39. For example, the Behai Quarterly was published by a group of "Behais" in Kenosha, Wisconsin, in the late 1930s. The periodical often published lengthy extracts from the writings of Bahá'u'lláh reprinted from official Bahá'í publications without copyright permission. Its discussion of the teachings of the Bahá'í Faith focused on the same list of social principles that the mainstream Bahá'ís emphasized, usually phrased identically to the lists common in mainstream Bahá'í publications of the day. Ironically, the list of social principles used by the Behais--which was quite different from the teachings emphasized in the American Bahá'í community thirty years earlier, when their group was founded--was largely derived from the talks given by `Abdu'l-Bahá when he visited the United States and Canada in 1912, even though the Behais rejected `Abdu'l-Bahá's authority and accused Him of corrupting Bahá'u'lláh's teachings.
40. David B. Barrett, The World Christian Encyclopedia (Oxford: Oxford University Press, 1982), p. 14.
41. The Federalist Papers by Alexander Hamilton, James Madison and John Jay, p. 43.
42. Bahá'u'lláh, Tablets of Bahá'u'lláh Revealed After the Kitáb-i-Aqdas, p. 93; Shoghi Effendi, World Order of Bahá'u'lláh, p. 203.
43. There are notable exceptions here as well; a Bahá'í currently serves as a judge at the level of federal courts immediately below the supreme court, even though she has never had a political party affiliation.
44. The Bahá'ís of Iran disbanded all their administrative institutions when the government banned them in 1983. But Bahá'ís do not obey any government law requiring them to renounce or deny their religion, for such a law moves beyond the sphere of personal action and into the sphere of personal conscience.

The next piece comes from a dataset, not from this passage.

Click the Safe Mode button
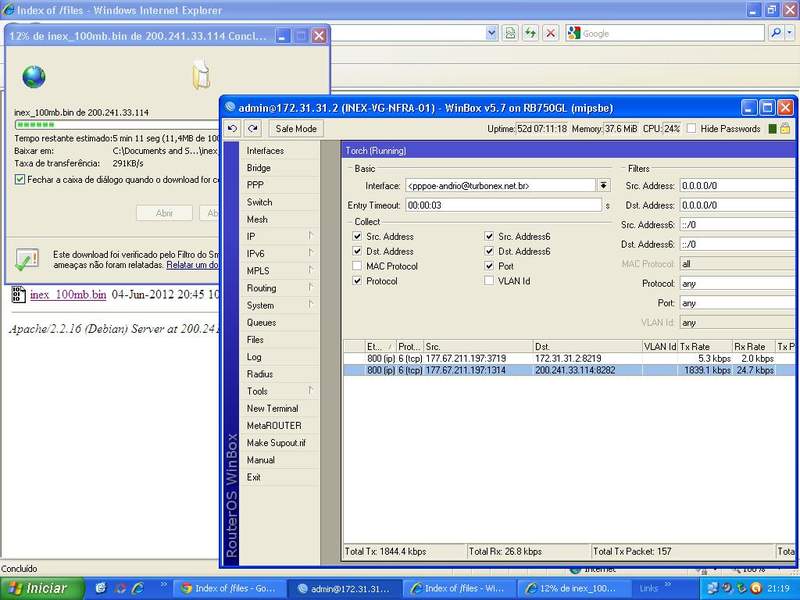This screenshot has height=600, width=800. (296, 128)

Historically, nearly all Bahá'ís given the choice between denial of their faith and execution have chosen the latter. Since 1979, over two hundred Bahá'ís in Iran have been executed for their faith. Bahá'ís might also refuse to obey other orders--such as an order to commit mass murder--on the basis of personal conscience.
45. To give a few examples: when an African country passed a law forbidding blacks to enter through the front doors of houses, some Bahá'ís boarded up their front doors and asked everyone to enter through the back door. When an African country passed a law forbidding nonprofit and religious organizations to have governing boards that were racially mixed, all the white Bahá'ís resigned from the local spiritual assemblies, which henceforth had only blacks as members. When a city in Iran ordered the heads of about 100 Bahá'í households to report to the police station, the women went, arguing that the Bahá'í principle of equality of the sexes meant that either the man or the woman could be the head. The police station, unprepared to arrest a hundred women, let them go.